Dessinés avec douceur et teintées de nuances pastel, scènes et décors s’écoulent au fil des pages au rythme des saisons. L’on suit alors les progrès du héros dans son appréhension de cette nature urbaine à apprivoiser, à comprendre, à respecter dans sa complexité. Nombre de doubles pages et de dialogues entre voisins donneront ainsi au lecteur un bouquet édifiant d’astuces et de règles liées à cette verdure réappropriée. Manifestement, notre curiosité se sera moins penchée sur les différents tips pour récolter graines de laitue et patates douces que sur l’émergence même d’une telle oeuvre de pop-culture, dans laquelle ville fertile et mode de vie coréen sont mis en lumière.

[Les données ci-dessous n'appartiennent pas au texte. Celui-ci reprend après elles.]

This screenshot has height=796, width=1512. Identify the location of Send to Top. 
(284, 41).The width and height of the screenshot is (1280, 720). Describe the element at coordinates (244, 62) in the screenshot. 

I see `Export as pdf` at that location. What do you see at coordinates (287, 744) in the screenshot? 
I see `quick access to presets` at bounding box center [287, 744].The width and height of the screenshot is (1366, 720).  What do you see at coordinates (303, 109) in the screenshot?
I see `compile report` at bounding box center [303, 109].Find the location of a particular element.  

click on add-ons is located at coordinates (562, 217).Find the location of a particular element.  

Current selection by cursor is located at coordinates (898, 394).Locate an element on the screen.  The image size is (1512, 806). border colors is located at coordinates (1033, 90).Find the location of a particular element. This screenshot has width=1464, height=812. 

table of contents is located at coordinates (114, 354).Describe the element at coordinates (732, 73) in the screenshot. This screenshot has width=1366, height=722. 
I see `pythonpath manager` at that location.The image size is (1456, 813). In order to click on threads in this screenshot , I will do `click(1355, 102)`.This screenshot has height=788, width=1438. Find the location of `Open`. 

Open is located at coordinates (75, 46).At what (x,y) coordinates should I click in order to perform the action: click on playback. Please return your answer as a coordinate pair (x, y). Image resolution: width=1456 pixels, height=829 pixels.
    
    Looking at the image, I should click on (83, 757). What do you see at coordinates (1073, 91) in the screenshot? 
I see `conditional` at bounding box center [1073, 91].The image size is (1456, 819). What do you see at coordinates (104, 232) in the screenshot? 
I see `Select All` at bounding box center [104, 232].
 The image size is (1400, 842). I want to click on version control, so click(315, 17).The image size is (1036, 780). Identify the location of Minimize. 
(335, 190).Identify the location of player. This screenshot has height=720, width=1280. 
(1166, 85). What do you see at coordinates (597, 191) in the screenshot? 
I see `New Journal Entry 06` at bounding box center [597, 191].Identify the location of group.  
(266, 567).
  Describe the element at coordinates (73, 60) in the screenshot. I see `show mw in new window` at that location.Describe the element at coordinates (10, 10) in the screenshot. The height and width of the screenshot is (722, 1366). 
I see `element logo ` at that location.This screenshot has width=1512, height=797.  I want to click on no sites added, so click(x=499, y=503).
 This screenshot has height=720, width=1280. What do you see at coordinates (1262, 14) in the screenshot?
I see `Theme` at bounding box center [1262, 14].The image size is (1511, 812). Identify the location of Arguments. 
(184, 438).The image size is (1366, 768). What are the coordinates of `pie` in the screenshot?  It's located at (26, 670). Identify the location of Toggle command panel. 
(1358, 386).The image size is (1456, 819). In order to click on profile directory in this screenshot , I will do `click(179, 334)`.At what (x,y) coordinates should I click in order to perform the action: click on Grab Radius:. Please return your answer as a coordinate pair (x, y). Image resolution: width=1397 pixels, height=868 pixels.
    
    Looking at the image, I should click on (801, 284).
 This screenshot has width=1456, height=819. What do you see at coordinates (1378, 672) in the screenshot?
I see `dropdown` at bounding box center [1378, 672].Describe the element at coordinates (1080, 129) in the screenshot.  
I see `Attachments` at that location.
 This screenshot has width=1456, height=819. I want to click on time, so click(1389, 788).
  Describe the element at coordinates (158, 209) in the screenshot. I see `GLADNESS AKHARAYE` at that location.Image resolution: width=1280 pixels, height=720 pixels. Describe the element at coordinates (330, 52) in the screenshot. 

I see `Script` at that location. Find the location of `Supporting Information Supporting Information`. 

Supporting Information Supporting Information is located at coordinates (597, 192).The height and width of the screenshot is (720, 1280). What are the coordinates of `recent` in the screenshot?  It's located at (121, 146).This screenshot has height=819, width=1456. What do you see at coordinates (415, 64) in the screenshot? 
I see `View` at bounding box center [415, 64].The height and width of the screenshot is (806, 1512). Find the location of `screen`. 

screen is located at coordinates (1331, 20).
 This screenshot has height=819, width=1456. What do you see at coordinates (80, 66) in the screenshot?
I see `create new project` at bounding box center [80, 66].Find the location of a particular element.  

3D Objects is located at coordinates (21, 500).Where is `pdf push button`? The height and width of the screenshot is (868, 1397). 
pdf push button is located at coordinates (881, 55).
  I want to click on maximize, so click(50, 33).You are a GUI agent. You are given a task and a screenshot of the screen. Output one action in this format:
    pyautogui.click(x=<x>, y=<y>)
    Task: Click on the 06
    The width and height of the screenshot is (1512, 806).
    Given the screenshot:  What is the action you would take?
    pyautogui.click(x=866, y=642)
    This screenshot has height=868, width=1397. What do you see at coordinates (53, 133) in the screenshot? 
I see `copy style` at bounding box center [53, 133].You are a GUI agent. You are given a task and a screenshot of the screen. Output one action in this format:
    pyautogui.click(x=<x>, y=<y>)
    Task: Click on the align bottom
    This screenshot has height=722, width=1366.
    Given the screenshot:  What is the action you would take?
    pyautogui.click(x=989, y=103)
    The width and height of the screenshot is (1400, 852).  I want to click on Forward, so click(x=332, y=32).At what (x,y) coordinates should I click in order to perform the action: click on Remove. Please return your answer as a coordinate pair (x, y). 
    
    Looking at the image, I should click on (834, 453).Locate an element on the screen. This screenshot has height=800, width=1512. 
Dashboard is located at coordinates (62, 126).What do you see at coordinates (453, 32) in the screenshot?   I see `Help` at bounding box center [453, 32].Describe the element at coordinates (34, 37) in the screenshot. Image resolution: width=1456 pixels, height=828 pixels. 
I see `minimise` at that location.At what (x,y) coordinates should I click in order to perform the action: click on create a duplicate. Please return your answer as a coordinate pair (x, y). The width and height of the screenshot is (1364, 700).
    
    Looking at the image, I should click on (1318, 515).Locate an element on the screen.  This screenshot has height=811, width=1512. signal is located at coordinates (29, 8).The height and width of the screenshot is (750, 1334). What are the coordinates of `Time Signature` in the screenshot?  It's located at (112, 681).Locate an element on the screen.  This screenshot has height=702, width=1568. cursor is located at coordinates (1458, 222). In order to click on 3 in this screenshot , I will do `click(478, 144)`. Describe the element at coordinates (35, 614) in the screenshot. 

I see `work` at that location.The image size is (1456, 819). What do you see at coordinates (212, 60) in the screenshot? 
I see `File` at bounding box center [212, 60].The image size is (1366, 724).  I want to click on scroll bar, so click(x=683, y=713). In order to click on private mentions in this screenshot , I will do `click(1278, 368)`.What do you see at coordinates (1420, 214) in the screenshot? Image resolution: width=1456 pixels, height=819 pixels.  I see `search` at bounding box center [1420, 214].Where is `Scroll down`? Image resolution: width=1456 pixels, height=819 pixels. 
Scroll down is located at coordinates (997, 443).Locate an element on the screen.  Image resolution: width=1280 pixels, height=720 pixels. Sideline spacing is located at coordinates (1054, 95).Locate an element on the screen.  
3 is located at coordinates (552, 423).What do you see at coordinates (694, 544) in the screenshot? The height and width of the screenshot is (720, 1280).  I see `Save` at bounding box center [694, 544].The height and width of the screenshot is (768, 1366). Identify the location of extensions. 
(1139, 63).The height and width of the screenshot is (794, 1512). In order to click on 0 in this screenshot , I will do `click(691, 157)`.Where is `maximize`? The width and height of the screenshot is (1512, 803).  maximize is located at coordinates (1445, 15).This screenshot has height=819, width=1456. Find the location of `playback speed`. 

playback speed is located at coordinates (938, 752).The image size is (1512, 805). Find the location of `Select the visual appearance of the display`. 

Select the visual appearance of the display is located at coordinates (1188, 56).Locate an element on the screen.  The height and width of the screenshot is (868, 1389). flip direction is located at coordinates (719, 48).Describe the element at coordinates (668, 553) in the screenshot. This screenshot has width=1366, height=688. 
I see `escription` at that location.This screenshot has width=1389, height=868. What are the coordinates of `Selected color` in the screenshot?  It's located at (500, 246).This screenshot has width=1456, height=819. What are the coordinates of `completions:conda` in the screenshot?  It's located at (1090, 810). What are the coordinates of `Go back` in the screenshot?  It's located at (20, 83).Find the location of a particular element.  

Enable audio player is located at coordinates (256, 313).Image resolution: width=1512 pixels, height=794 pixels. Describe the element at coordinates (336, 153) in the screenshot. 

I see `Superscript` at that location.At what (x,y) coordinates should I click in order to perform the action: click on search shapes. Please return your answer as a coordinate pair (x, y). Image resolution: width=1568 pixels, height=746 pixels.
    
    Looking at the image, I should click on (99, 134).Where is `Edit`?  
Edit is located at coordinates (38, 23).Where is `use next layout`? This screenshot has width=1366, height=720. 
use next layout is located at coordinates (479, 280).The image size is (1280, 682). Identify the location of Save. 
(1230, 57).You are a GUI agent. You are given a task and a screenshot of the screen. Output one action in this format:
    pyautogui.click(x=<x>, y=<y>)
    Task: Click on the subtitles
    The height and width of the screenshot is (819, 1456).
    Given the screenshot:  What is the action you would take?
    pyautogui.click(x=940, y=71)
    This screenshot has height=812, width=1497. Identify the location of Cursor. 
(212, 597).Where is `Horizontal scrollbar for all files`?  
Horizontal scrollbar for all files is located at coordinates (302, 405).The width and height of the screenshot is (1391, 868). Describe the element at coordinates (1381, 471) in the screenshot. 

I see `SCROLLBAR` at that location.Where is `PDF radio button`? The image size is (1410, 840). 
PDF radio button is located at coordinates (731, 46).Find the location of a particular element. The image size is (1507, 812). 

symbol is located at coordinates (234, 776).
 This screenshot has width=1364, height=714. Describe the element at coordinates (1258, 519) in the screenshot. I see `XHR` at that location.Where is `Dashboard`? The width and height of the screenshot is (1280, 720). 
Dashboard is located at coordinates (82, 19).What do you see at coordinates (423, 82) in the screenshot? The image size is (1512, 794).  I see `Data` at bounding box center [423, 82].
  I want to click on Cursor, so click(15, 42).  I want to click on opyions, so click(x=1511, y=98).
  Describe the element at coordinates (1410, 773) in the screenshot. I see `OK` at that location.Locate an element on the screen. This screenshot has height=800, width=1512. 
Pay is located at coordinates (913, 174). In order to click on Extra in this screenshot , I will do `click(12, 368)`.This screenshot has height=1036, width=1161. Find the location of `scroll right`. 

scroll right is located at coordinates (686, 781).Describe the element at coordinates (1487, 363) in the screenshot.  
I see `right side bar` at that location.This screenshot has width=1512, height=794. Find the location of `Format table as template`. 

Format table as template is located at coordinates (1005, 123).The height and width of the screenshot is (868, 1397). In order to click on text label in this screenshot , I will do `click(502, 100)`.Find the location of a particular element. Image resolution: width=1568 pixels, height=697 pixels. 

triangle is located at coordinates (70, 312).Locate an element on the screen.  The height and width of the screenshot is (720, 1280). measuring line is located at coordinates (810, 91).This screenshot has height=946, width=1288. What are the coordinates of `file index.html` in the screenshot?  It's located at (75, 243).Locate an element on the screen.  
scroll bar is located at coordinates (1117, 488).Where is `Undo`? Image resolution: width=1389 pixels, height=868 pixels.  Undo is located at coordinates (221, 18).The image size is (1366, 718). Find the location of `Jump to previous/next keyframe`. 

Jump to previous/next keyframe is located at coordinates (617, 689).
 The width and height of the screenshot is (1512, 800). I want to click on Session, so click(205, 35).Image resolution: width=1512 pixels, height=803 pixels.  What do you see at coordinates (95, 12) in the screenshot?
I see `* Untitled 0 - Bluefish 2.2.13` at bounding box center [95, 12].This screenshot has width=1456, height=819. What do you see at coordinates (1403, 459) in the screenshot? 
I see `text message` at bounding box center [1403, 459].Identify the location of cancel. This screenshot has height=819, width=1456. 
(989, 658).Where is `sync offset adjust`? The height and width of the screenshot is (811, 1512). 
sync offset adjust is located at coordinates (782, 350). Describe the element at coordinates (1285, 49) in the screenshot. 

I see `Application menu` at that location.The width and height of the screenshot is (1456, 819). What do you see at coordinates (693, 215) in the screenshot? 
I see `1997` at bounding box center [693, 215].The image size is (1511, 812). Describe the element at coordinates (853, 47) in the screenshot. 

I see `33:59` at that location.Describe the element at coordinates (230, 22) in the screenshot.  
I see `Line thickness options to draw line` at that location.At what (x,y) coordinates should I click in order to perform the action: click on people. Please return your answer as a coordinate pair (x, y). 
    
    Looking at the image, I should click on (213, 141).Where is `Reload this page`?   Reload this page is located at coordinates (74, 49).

Asphalte, calme & botanique

Si l’ensemble de la narration et des saynètes reste quelque peu naïf, l’idée de concevoir un récit entièrement fondé sur la redécouverte de la terre par un citadin pur jus ne pouvait que nous enthousiasmer ! De fait Moi, jardinier citadin raconte l’histoire de l’auteur, quittant Séoul pour la ville de Uijeongbu, située juste au nord de la capitale dans la province de Gyeonggi.

UIJEONGBU

Considéré comme une petite ville (421 853 habitants tout de même en 2007), le « bled » choisi par Min-ho Choi pour sa nouvelle vie incarne donc le symbole d’une « mise au vert » pour la future petite famille nouvellement installée. Dès lors, l’aventure exposée dans ce diptyque graphique apparaît comme une réelle bouffée d’air frais en milieu bétonné. Ci-dessous, quelques moments capturés par-ci par-là, qui en disent long sur cette tendance à la mode qui vient potagérer les villes depuis quelques années…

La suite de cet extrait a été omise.